The electricity and thermal energy used during the disposable Respimat device cartridge assembly steps contribute more to the PCF than energy used during the Respimat packaging step: 0.38 and 0.08 versus 0.01 kg CO2eq, respectively.

Compared with the single-use device over 1 month, the PCFs of Spiriva Respimat were further reduced by 57% and 71% to 0.34 and 0.23 kg CO2eq using the device with refill cartridges over 3 and 6 months, respectively (Fig. 3).

Fig. 3
figure 3

Monthly contribution of each life cycle stage to the PCF of reusable Spiriva® Respimat® over 1, 3 and 6 months. CO2eq carbon dioxide equivalent, PCF product carbon footprint

Discussion

This study provides interesting and important data concerning the GWP inherent in the use of the pMDI and Respimat devices used by patients with obstructive airway diseases, including the carbon footprint of their manufacture, transportation and end-of-life disposal, as well as the contribution of the HFA propellants.

Assessments of this type necessitate the making of certain assumptions, particularly concerning transport, so that average shipping distances and transportation methods were considered. When considering the use profile, real-life data were considered as far as possible. However, variations in use behaviours lead to some uncertainties or options. For example, 6.6 inhalations per day were assumed for pMDI use, and for the Respimat, the base scenario considered was the use of one device and one cartridge for a period of 1 month. Additionally, for the disposal elements of the calculations, although the packaging and some device parts could theoretically be recycled or reused, the frequently observed disposal of the device and packaging in household waste was considered here.

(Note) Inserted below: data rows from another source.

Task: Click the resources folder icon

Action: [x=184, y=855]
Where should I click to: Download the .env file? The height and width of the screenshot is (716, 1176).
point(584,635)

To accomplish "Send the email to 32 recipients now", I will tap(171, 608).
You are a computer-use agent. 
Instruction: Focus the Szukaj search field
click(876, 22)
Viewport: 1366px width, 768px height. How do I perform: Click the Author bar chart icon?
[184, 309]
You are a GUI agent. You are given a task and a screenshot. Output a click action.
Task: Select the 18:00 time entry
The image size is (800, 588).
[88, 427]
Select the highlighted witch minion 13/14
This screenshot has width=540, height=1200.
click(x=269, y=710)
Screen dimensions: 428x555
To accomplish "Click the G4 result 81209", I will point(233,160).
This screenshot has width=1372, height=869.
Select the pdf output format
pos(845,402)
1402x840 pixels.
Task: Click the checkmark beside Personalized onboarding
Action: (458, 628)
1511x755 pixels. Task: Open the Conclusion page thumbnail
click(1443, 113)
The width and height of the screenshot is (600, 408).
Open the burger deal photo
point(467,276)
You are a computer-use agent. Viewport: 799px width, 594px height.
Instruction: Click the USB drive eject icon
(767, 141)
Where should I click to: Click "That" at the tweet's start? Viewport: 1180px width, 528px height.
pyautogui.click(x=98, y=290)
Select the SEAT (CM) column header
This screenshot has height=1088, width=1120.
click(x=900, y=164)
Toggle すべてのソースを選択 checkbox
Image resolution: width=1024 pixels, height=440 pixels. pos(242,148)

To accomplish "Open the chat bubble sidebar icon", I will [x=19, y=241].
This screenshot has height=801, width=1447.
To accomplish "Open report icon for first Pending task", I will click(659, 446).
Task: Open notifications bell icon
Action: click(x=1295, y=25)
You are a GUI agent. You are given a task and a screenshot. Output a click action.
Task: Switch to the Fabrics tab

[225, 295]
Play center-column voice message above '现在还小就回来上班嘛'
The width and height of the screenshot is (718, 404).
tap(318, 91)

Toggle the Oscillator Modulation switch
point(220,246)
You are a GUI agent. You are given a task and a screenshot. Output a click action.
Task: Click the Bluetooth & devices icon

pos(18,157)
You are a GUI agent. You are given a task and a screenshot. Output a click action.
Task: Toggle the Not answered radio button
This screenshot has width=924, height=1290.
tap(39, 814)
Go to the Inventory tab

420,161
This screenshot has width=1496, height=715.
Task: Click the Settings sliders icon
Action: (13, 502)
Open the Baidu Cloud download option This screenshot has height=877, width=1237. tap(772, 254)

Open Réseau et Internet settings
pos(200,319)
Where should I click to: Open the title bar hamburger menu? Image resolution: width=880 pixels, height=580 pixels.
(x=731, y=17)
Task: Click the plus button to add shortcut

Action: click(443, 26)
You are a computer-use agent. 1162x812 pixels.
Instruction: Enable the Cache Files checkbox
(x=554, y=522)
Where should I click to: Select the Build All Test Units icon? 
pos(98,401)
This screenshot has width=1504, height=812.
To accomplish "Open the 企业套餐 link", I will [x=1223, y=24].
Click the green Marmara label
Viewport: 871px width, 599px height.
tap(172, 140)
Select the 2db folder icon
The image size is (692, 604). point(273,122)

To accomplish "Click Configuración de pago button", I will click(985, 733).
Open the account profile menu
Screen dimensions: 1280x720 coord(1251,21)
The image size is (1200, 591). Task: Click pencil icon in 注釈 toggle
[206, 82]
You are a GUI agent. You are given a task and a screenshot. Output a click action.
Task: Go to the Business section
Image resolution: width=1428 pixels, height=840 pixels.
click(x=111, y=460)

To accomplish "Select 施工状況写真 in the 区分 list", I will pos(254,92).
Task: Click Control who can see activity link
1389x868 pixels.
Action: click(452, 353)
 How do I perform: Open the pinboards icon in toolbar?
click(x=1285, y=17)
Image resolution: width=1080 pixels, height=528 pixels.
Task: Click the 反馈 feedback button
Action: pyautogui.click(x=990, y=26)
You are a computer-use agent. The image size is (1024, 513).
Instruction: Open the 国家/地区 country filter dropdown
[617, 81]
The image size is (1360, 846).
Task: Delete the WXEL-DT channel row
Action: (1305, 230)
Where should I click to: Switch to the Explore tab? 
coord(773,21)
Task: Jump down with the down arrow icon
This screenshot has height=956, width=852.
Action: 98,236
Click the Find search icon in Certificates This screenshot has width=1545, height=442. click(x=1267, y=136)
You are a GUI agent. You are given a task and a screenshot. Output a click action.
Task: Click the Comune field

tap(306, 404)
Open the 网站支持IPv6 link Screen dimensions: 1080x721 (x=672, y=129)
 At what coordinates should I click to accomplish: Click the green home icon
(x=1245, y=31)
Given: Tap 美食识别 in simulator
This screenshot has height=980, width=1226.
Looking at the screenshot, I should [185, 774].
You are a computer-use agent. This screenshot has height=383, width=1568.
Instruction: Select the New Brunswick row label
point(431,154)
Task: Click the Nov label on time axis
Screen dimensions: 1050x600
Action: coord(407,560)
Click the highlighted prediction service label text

Although direct comparisons cannot be definitively made, it appears that the PCFs of the propellant-based pMDIs remain many times higher than disposable Respimat products assessed in this study. The assessment suggests that the HFA propellant accounts for about 98% of the PCF of an HFA pMDI, whereas Respimat is propellant-free and therefore has a considerably lower PCF, meaning they are more environmentally sustainable than pMDIs. Since there appears to be a greater impact during production for the housing versus the empty cartridge, an opportunity exists to even further improve the PCF of Respimat with reusable options.

Whilst emissions of HFA propellants from pMDIs, along with other aerosol uses, account for a small percentage of emissions of high-GWP gasses [2], the UK government has recommended that the National Health Service should set a target that at least 50% of prescribed inhalers should be low GWP by 2022 [8].

Conclusion

Data shown here indicate that Respimat (particularly the reusable device) has a lower PCF and environmental impact, in terms of GWP, compared with pMDIs. Thus, use of the reusable Respimat device may not only provide usability benefits for patients with asthma and COPD but also has a reduced environmental impact.